Activity: The line containing "900x505 pixels. Task: Go to How NOW works" and every line after it to the end of the records: set those down exactly, without any pictures.

Stored records
# # # # # # #
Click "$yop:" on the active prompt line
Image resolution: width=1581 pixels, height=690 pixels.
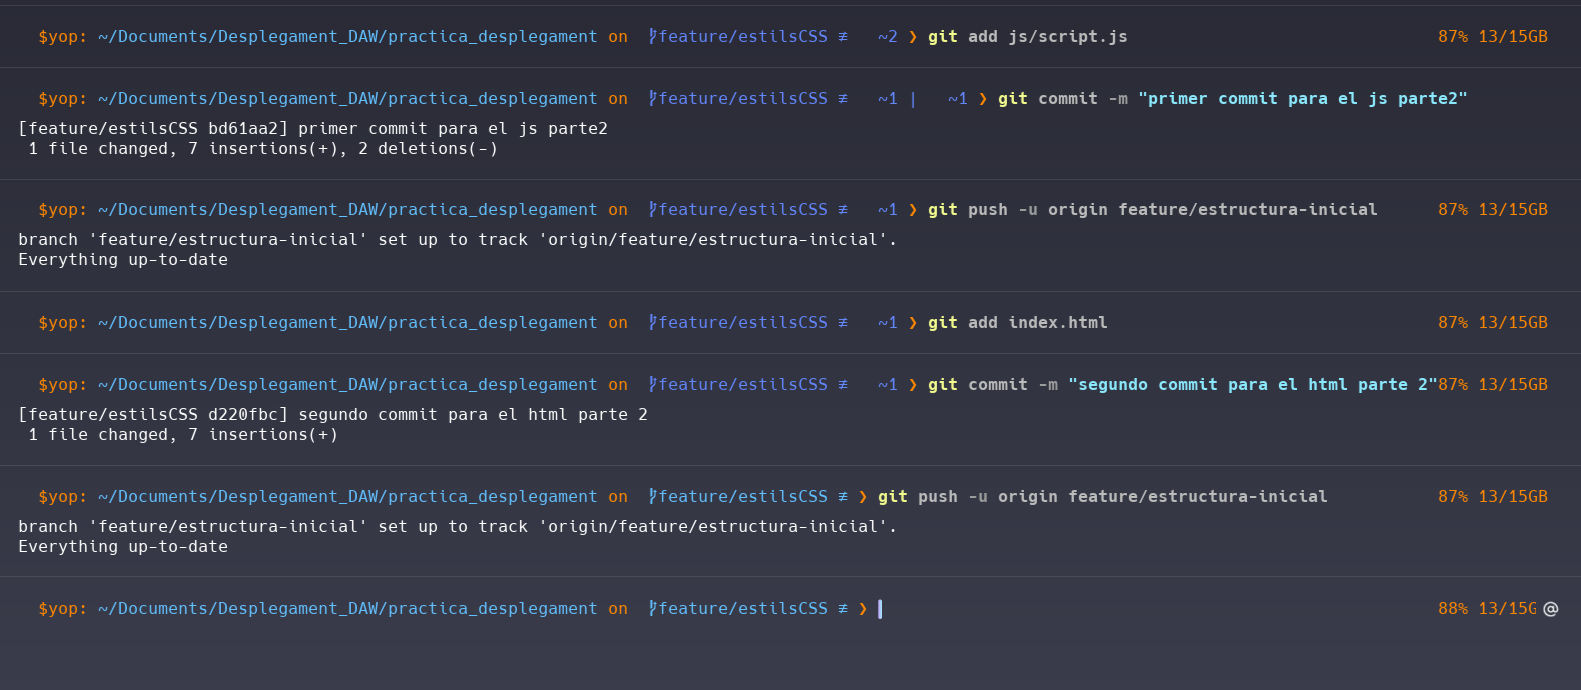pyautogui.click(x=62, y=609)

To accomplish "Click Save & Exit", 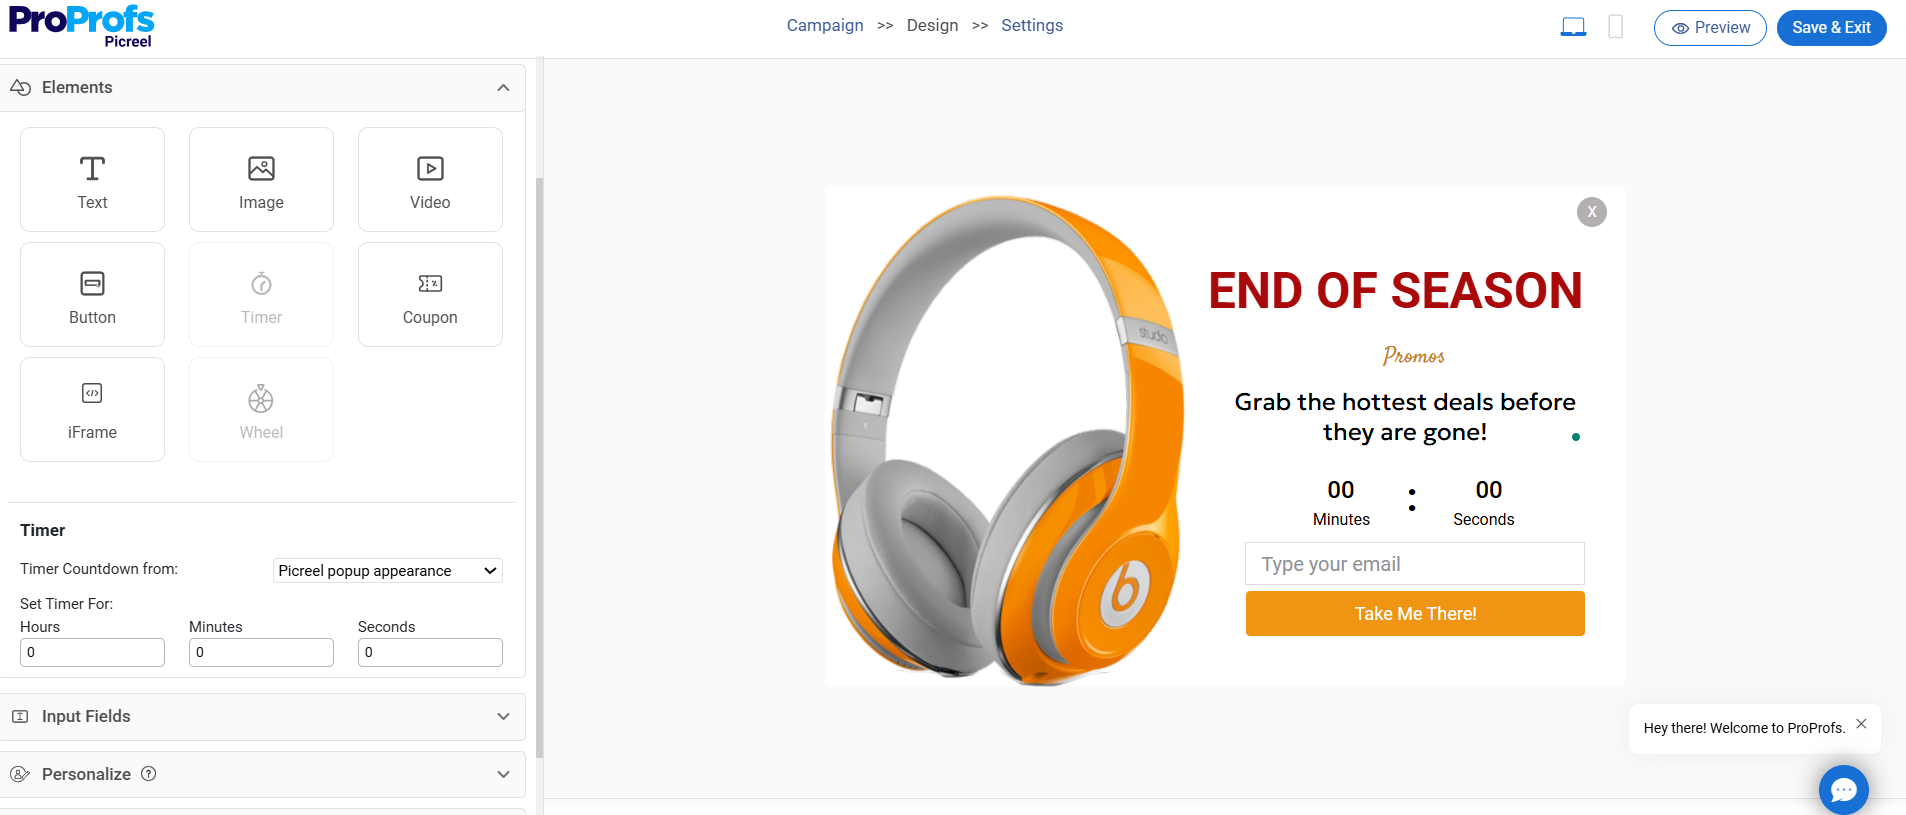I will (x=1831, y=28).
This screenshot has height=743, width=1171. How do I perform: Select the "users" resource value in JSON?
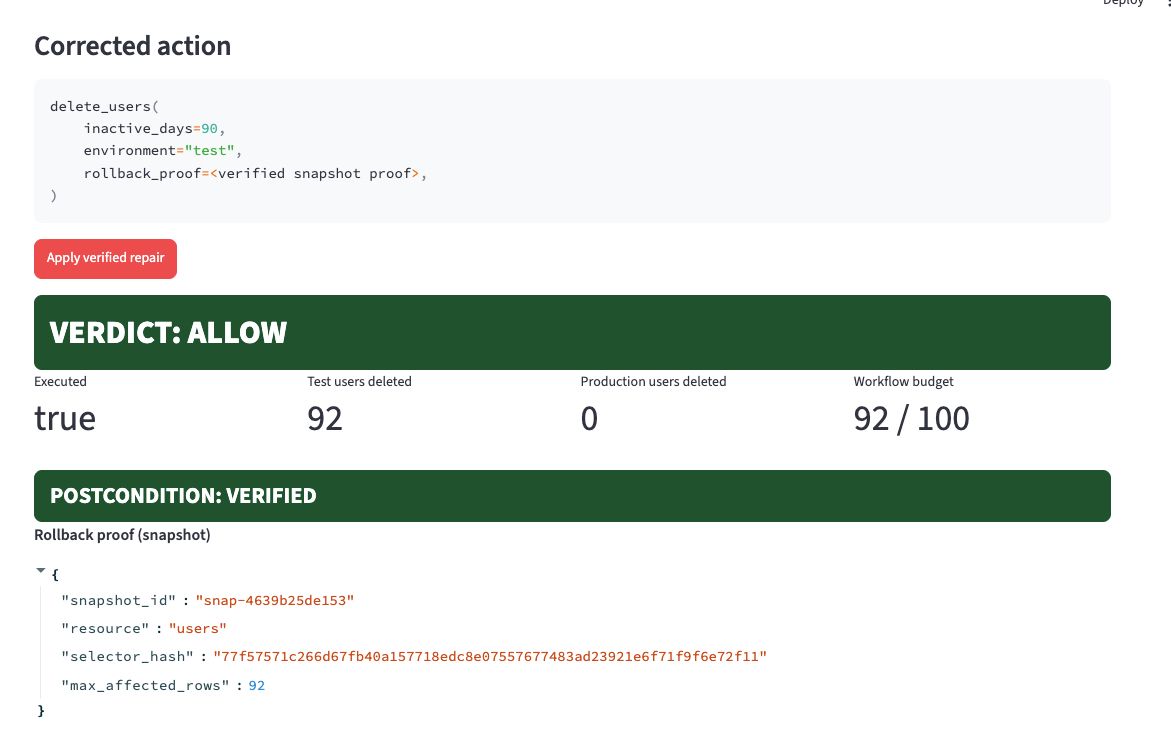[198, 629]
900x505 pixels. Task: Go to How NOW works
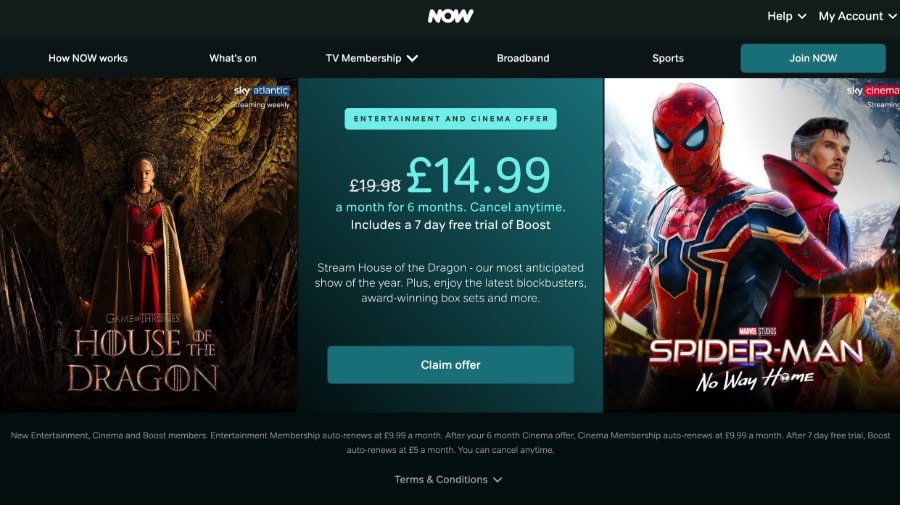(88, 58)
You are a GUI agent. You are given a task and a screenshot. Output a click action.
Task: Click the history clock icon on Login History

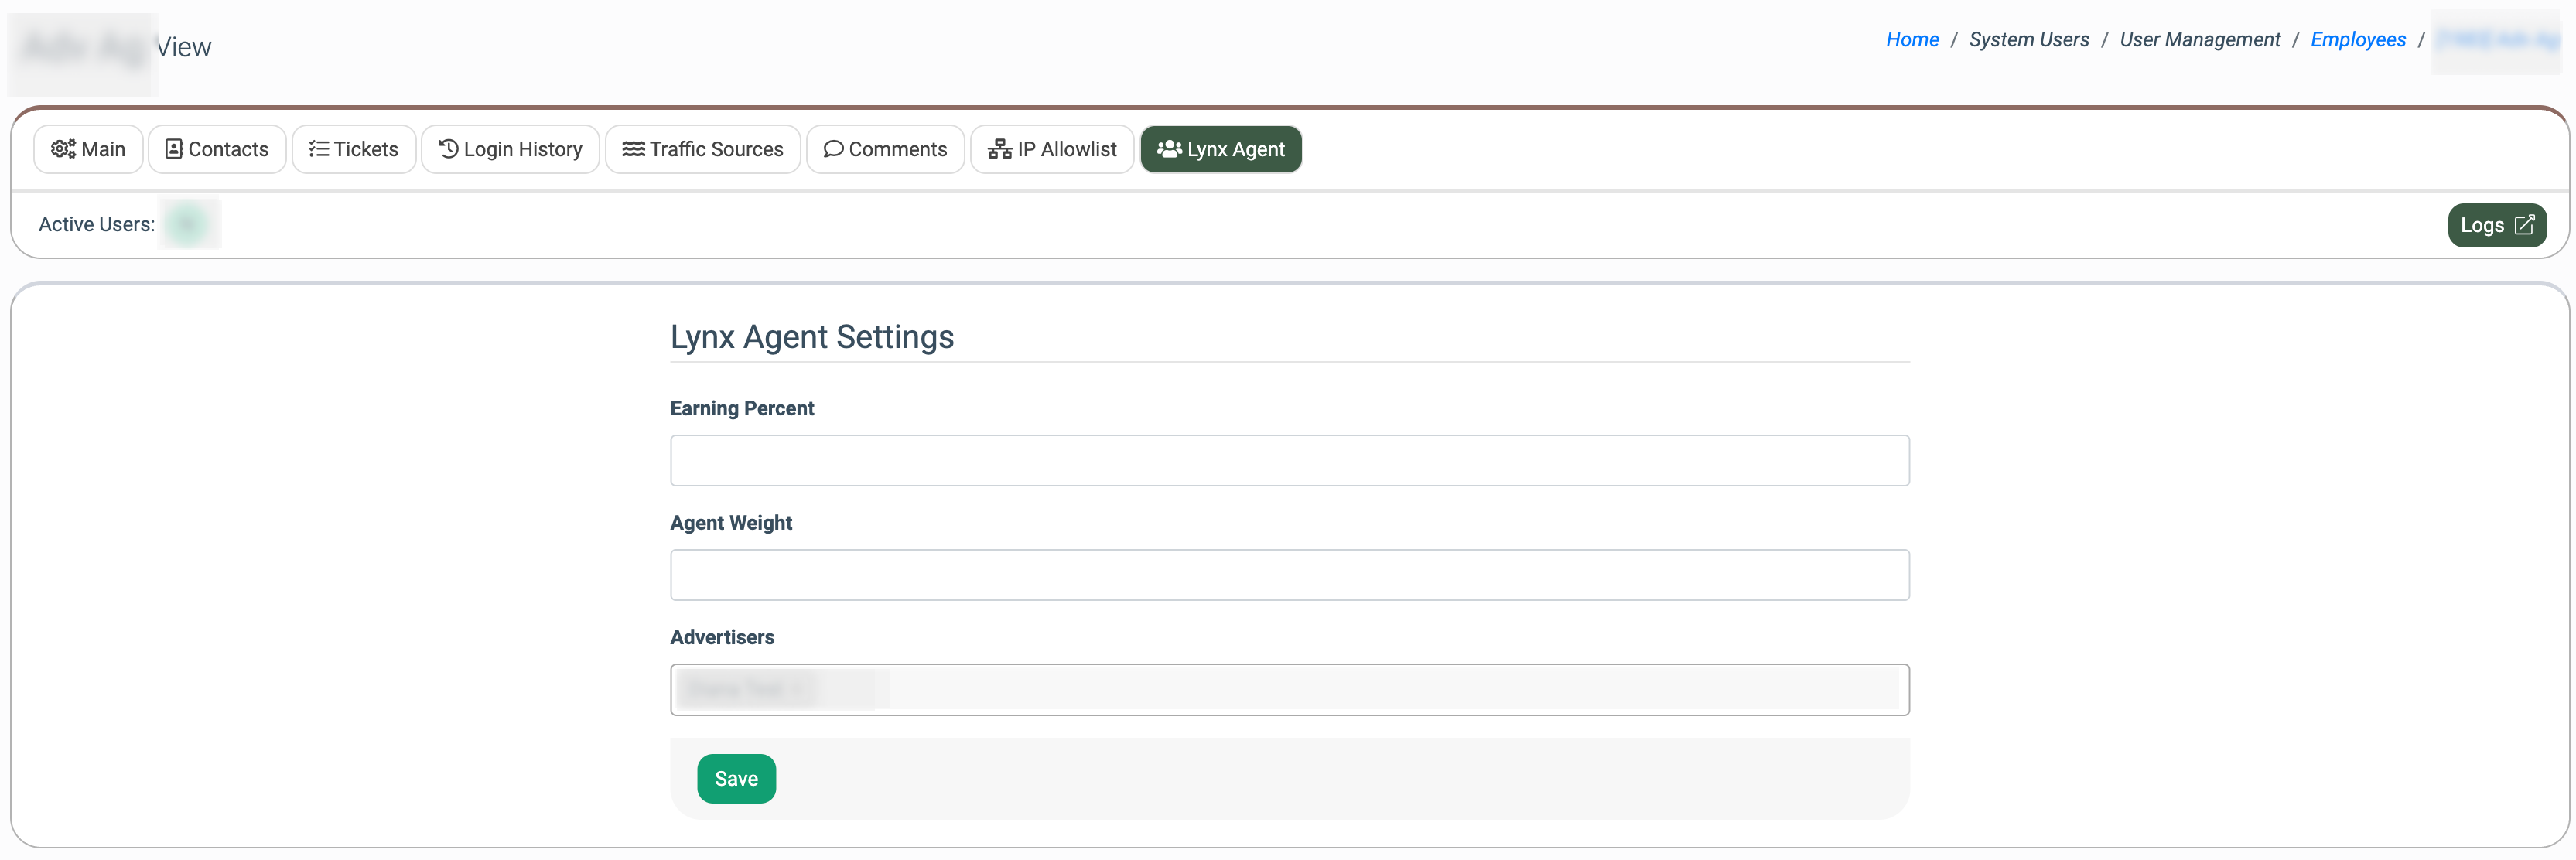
# # # # # # #
Your response:
900x505 pixels. Task: Go to How NOW works
(88, 58)
You are a GUI agent. You are given a task and a screenshot. Output a click action.
Task: Click the history clock icon on Login History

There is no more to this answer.